''L'anonimato dei post e dei messaggi garantisce ai vigliacchi una probabile impunità. Qui sta parte della spiegazione ma l'odio appare antico, radicato, è il segnale di sentimenti preesistenti che ora paiono esplodere'', e Silvia Garambois e Paola Rizzi li hanno messi in fila, in un elenco impressionante che porta a luce attacchi che nascono da situazioni diverse, ''fatti di cronaca, questioni di rilevante peso politico, atti di autentica criminalità''.

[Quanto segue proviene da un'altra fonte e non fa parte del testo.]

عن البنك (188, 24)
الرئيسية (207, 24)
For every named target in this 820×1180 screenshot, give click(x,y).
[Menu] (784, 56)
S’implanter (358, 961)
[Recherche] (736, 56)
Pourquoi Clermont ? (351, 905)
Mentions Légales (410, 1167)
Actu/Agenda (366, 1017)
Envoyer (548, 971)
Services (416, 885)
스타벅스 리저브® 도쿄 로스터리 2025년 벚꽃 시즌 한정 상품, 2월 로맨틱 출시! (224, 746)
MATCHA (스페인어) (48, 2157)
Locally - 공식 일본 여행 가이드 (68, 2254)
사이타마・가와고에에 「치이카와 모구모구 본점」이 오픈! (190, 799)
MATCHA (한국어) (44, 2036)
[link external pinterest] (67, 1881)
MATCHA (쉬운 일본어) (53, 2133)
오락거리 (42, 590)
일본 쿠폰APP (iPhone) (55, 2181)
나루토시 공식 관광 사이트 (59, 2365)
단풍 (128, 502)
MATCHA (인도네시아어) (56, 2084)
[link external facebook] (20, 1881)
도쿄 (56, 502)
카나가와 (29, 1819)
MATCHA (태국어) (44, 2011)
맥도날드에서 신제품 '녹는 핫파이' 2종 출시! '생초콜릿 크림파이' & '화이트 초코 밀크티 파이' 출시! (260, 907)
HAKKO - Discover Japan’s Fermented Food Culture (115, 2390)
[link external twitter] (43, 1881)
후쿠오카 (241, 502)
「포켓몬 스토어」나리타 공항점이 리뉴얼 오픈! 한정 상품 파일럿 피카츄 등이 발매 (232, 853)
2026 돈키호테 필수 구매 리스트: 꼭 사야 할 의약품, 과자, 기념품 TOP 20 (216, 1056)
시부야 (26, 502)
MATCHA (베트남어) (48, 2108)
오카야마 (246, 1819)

Come scrive Laura Boldrini nella prefazione ci sono ''tre elementi a fungere da brodo di cottura del virus della misoginia'', ovvero ''il permanere nel nostro paese di una radicata mentalità maschilista e patriarcale'', il secondo ''sminuire la gravità del sessismo derubricandolo a goliardia, a scherzo'', il terzo ''la banalizzazione e la sottovalutazione della pericolosità di ciò che avviene online''. Boldrini conclude quindi che ''se è vero che è auspicabile una regolamentazione internazionale, è pure vero che a livello nazionale non possiamo più aspettare nè lasciare sole le vittime di intimidazioni, minacce e violenze''. Si perchè in questo l'Italia ha la sua peculiarità, come spiega bene Elisa Giomi, commissaria Agcom, nel suo intervento. ''Ciò che ci distingue - scrive - è che ad utilizzare lo slut-shaming come arma contro le donne dal profilo pubblico non sono solo i comuni odiatori on e offline ma anche i personaggi pubblici stessi. Nel corso degli ultimi anni sono stati numerosi i politici e i giornalisti che hanno dato il via a vere e proprie campagne di slut-shaming a colpi di tweet, editoriali, e persino performance su veri e propri palcoscenici del mondo offline''. Lo scopo è ridurre al silenzio.
Le donne chiedono una risposta e questo libro racconta drammaticamente i casi che sono ancora cronaca di oggi. Ecco allora la storia di Angela Caponnetto, quella di Nunzia Vallini, o ancora di Monica Napoli, di Marianna Aprile, di Marilù Mastrogiovanni, di Antonella Napoli, di Elisabetta Esposito, che in altrettante interviste raccontano in prima persona le vicende di odio e di violenza che le hanno viste protagoniste. Un libro in cui oltre alle importanti testimonianze ci sono anche momenti di ricerca e di riflessione, dati, tabelle, approfondimenti su linguaggio, normative, reti globali, fenomeni. Tutto ovviamente con la consueta cura di Giulia Giornaliste, un gruppo nato nel 2011 per mettere insieme le donne che fanno informazione e vogliono farla in modo libero e che a partire dal Manifesto inziale promuove studi su questi temi. Silvia Garambois ne è la presidente. ''I tempi sono decisamente maturi - scrivono le autrici - perchè nelle redazioni online e offline si ragioni di moderazione dei social network, di team dedicati, di legislazione e di scorte mediatiche per la salvaguardia del lavoro di tutti e di tutte''.